- Opening Delimiter -
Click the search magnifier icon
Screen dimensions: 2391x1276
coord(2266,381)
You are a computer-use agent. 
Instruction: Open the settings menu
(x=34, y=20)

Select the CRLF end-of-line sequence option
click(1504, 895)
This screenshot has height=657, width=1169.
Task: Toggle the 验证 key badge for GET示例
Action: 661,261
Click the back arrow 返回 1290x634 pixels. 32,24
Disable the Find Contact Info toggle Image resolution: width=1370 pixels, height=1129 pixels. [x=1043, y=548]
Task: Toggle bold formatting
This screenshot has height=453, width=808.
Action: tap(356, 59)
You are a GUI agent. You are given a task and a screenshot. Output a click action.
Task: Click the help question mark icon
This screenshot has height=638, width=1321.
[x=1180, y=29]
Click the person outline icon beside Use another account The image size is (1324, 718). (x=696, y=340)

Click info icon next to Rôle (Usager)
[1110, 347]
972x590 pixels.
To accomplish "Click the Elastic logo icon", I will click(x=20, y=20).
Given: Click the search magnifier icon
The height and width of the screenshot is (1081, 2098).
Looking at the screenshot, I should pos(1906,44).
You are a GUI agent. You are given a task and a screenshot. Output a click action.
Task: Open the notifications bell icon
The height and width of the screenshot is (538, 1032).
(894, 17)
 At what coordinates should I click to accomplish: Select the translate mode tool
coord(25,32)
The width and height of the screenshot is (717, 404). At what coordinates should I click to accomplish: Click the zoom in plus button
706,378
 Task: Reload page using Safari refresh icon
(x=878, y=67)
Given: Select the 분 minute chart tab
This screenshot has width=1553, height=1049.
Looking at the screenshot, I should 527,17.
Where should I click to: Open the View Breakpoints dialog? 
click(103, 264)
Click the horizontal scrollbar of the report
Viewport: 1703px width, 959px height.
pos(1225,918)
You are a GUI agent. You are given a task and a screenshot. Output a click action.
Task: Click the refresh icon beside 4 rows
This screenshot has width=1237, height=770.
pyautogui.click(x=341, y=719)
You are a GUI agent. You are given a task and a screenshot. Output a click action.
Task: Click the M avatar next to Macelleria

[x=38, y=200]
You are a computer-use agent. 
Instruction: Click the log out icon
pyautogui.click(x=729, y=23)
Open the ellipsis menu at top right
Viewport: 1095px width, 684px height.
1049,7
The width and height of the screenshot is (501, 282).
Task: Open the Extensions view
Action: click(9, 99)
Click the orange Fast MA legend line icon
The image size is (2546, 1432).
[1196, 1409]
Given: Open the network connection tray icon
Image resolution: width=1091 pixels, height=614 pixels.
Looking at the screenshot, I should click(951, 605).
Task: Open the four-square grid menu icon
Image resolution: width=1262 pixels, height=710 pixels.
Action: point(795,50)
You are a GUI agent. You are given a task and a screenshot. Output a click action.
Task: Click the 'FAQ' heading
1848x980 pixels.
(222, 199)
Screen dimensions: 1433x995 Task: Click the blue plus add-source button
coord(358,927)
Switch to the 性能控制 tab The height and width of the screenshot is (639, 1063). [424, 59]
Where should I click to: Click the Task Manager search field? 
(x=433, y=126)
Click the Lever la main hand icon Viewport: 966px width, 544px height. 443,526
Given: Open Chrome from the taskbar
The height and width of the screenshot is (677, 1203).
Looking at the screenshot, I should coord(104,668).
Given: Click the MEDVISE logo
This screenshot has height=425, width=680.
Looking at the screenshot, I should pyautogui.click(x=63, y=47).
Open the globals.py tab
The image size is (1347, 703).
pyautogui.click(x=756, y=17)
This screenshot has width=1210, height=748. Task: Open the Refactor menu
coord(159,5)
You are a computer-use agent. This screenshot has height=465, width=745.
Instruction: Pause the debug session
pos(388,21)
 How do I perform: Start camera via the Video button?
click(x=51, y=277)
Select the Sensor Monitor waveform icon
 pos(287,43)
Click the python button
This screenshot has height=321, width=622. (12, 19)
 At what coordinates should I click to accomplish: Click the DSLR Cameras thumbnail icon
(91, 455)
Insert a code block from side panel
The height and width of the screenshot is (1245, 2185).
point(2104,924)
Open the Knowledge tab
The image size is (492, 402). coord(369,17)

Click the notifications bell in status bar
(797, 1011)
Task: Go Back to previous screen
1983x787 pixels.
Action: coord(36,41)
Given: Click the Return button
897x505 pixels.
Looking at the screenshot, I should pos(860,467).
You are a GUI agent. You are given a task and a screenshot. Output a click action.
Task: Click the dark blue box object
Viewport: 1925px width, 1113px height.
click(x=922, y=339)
- Closing Delimiter -
▸ **INSTRUCTIONS FOR THE TASK**
Set down each record above without changing a single word.

▸ **ANSWER BOX**
Click the search magnifier icon
Screen dimensions: 2391x1276
coord(2266,381)
You are a computer-use agent. 
Instruction: Open the settings menu
(x=34, y=20)

Select the CRLF end-of-line sequence option
click(1504, 895)
This screenshot has height=657, width=1169.
Task: Toggle the 验证 key badge for GET示例
Action: 661,261
Click the back arrow 返回 1290x634 pixels. 32,24
Disable the Find Contact Info toggle Image resolution: width=1370 pixels, height=1129 pixels. [x=1043, y=548]
Task: Toggle bold formatting
This screenshot has height=453, width=808.
Action: tap(356, 59)
You are a GUI agent. You are given a task and a screenshot. Output a click action.
Task: Click the help question mark icon
This screenshot has height=638, width=1321.
[x=1180, y=29]
Click the person outline icon beside Use another account The image size is (1324, 718). (x=696, y=340)

Click info icon next to Rôle (Usager)
[1110, 347]
972x590 pixels.
To accomplish "Click the Elastic logo icon", I will click(x=20, y=20).
Given: Click the search magnifier icon
The height and width of the screenshot is (1081, 2098).
Looking at the screenshot, I should pos(1906,44).
You are a GUI agent. You are given a task and a screenshot. Output a click action.
Task: Open the notifications bell icon
The height and width of the screenshot is (538, 1032).
(894, 17)
 At what coordinates should I click to accomplish: Select the translate mode tool
coord(25,32)
The width and height of the screenshot is (717, 404). At what coordinates should I click to accomplish: Click the zoom in plus button
706,378
 Task: Reload page using Safari refresh icon
(x=878, y=67)
Given: Select the 분 minute chart tab
This screenshot has width=1553, height=1049.
Looking at the screenshot, I should 527,17.
Where should I click to: Open the View Breakpoints dialog? 
click(103, 264)
Click the horizontal scrollbar of the report
Viewport: 1703px width, 959px height.
pos(1225,918)
You are a GUI agent. You are given a task and a screenshot. Output a click action.
Task: Click the refresh icon beside 4 rows
This screenshot has width=1237, height=770.
pyautogui.click(x=341, y=719)
You are a GUI agent. You are given a task and a screenshot. Output a click action.
Task: Click the M avatar next to Macelleria

[x=38, y=200]
You are a computer-use agent. 
Instruction: Click the log out icon
pyautogui.click(x=729, y=23)
Open the ellipsis menu at top right
Viewport: 1095px width, 684px height.
1049,7
The width and height of the screenshot is (501, 282).
Task: Open the Extensions view
Action: click(9, 99)
Click the orange Fast MA legend line icon
The image size is (2546, 1432).
[1196, 1409]
Given: Open the network connection tray icon
Image resolution: width=1091 pixels, height=614 pixels.
Looking at the screenshot, I should click(951, 605).
Task: Open the four-square grid menu icon
Image resolution: width=1262 pixels, height=710 pixels.
Action: point(795,50)
You are a GUI agent. You are given a task and a screenshot. Output a click action.
Task: Click the 'FAQ' heading
1848x980 pixels.
(222, 199)
Screen dimensions: 1433x995 Task: Click the blue plus add-source button
coord(358,927)
Switch to the 性能控制 tab The height and width of the screenshot is (639, 1063). [424, 59]
Where should I click to: Click the Task Manager search field? 
(x=433, y=126)
Click the Lever la main hand icon Viewport: 966px width, 544px height. 443,526
Given: Open Chrome from the taskbar
The height and width of the screenshot is (677, 1203).
Looking at the screenshot, I should coord(104,668).
Given: Click the MEDVISE logo
This screenshot has height=425, width=680.
Looking at the screenshot, I should pyautogui.click(x=63, y=47).
Open the globals.py tab
The image size is (1347, 703).
pyautogui.click(x=756, y=17)
This screenshot has width=1210, height=748. Task: Open the Refactor menu
coord(159,5)
You are a computer-use agent. This screenshot has height=465, width=745.
Instruction: Pause the debug session
pos(388,21)
 How do I perform: Start camera via the Video button?
click(x=51, y=277)
Select the Sensor Monitor waveform icon
 pos(287,43)
Click the python button
This screenshot has height=321, width=622. (12, 19)
 At what coordinates should I click to accomplish: Click the DSLR Cameras thumbnail icon
(91, 455)
Insert a code block from side panel
The height and width of the screenshot is (1245, 2185).
point(2104,924)
Open the Knowledge tab
The image size is (492, 402). coord(369,17)

Click the notifications bell in status bar
(797, 1011)
Task: Go Back to previous screen
1983x787 pixels.
Action: coord(36,41)
Given: Click the Return button
897x505 pixels.
Looking at the screenshot, I should pos(860,467).
You are a GUI agent. You are given a task and a screenshot. Output a click action.
Task: Click the dark blue box object
Viewport: 1925px width, 1113px height.
click(x=922, y=339)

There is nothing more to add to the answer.